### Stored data
'''
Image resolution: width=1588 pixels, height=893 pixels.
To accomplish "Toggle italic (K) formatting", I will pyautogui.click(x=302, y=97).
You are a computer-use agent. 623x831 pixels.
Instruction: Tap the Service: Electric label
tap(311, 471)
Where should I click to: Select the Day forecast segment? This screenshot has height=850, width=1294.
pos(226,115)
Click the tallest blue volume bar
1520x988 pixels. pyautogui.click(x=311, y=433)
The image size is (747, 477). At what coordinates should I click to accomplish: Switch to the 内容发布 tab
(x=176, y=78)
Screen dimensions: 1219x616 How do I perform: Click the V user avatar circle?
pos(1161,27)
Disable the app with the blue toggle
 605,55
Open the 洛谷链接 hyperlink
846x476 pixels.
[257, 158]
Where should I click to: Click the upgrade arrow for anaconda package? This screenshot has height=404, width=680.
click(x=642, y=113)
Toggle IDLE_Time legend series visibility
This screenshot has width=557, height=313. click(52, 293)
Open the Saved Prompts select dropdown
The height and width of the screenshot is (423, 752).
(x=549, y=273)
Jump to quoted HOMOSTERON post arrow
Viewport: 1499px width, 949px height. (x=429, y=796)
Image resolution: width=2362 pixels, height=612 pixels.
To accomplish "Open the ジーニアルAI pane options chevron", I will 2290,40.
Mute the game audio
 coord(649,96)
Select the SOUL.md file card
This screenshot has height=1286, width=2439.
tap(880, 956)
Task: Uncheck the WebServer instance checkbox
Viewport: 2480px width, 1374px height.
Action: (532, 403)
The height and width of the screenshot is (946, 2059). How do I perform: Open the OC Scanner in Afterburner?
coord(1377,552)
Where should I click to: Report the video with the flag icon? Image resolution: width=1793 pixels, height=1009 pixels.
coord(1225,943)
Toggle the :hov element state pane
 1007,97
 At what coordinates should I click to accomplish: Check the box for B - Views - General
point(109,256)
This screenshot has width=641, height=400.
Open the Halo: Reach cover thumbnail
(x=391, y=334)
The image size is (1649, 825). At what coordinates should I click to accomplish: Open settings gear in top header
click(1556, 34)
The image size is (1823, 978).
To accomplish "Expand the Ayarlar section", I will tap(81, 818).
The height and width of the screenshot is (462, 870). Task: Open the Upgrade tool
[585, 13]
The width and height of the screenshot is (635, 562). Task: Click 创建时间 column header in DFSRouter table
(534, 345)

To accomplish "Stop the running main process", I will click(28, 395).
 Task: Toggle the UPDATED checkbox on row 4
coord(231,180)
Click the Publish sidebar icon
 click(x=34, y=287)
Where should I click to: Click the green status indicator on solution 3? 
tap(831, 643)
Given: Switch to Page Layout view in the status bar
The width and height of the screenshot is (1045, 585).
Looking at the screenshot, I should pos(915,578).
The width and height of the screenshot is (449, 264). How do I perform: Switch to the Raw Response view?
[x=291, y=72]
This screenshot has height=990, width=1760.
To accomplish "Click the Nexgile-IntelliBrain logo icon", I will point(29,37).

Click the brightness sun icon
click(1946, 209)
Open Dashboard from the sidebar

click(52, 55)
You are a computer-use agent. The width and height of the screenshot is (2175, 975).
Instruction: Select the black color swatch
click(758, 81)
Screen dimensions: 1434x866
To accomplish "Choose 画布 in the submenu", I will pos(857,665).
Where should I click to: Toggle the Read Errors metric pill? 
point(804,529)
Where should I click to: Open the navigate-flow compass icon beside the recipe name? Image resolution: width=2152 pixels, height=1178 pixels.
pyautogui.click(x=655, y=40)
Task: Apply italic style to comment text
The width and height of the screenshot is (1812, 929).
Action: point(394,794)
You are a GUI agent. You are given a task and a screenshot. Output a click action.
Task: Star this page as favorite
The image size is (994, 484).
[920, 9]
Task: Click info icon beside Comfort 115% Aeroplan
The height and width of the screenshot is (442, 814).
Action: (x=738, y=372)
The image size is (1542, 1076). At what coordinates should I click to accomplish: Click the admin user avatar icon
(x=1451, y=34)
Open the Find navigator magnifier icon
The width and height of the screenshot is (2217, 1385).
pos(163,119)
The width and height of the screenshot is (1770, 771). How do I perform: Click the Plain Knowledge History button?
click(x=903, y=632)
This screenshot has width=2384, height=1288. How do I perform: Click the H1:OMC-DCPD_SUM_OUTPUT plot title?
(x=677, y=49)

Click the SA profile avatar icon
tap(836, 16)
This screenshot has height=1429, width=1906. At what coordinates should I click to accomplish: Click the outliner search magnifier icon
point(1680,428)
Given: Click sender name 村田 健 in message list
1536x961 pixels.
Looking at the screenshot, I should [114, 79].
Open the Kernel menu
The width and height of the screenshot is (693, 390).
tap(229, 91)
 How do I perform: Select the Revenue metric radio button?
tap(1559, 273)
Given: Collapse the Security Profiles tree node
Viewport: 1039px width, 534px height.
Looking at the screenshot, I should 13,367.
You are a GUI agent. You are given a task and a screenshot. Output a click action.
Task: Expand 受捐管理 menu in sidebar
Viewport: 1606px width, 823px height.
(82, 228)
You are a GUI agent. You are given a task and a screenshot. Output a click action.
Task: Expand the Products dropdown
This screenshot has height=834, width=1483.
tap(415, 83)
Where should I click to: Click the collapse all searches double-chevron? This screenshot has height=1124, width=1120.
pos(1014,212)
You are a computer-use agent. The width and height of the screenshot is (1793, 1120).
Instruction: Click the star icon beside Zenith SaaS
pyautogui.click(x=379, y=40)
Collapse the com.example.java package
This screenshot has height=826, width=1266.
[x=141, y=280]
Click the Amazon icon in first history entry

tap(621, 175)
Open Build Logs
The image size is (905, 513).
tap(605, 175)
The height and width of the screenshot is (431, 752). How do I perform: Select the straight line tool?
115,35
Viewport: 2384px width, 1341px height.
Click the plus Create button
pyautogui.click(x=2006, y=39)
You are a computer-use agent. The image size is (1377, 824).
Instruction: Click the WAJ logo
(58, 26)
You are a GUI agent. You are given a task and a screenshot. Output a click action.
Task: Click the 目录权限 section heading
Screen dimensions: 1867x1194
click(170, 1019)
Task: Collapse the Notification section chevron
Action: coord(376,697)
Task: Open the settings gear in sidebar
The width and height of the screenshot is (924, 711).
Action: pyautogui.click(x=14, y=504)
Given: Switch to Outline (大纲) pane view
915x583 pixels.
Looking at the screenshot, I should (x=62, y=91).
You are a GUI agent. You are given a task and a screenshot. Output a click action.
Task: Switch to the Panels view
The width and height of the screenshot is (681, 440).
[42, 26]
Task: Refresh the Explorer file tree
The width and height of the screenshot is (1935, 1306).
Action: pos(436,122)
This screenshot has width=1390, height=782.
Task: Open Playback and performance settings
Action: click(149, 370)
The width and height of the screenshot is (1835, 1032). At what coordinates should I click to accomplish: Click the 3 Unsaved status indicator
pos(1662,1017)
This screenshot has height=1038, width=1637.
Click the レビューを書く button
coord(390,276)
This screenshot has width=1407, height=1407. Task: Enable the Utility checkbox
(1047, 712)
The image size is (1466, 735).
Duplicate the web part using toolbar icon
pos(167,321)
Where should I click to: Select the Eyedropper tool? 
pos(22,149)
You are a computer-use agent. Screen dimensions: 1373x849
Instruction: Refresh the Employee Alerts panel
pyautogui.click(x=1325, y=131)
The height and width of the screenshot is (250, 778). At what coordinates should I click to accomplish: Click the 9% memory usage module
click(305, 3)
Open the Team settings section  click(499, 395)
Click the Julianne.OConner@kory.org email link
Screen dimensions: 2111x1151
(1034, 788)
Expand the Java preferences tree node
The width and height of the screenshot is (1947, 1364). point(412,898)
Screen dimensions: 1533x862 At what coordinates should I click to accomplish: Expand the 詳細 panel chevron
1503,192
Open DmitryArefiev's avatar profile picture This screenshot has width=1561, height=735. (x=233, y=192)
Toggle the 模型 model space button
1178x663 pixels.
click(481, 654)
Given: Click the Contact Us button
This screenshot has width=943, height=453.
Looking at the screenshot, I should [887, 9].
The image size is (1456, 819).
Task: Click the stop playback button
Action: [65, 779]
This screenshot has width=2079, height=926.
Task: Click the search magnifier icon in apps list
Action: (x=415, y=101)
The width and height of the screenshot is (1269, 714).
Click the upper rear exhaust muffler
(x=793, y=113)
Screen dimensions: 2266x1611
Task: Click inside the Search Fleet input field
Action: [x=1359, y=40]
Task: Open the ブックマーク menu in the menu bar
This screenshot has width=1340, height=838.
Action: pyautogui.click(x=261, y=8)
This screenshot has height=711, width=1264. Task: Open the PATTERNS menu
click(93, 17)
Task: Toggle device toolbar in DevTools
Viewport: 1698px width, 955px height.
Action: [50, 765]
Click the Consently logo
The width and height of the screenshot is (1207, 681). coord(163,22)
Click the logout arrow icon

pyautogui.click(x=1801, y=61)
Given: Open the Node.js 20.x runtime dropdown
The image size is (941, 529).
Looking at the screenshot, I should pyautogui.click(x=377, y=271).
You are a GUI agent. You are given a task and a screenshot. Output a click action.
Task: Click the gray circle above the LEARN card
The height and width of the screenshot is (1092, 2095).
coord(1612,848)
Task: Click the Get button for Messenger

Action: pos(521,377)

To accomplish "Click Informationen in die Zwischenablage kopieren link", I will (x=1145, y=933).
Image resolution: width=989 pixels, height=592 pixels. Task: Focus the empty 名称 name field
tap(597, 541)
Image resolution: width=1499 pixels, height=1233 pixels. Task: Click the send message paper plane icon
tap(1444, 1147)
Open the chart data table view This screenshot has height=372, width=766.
'''
### What you should do
Quote only the lines from the line containing "Click the logout arrow icon" through the end of the entries, keeping the first and the last.

### Result below
Click the logout arrow icon

pyautogui.click(x=1801, y=61)
Given: Open the Node.js 20.x runtime dropdown
The image size is (941, 529).
Looking at the screenshot, I should pyautogui.click(x=377, y=271).
You are a GUI agent. You are given a task and a screenshot. Output a click action.
Task: Click the gray circle above the LEARN card
The height and width of the screenshot is (1092, 2095).
coord(1612,848)
Task: Click the Get button for Messenger

Action: pos(521,377)

To accomplish "Click Informationen in die Zwischenablage kopieren link", I will (x=1145, y=933).
Image resolution: width=989 pixels, height=592 pixels. Task: Focus the empty 名称 name field
tap(597, 541)
Image resolution: width=1499 pixels, height=1233 pixels. Task: Click the send message paper plane icon
tap(1444, 1147)
Open the chart data table view This screenshot has height=372, width=766.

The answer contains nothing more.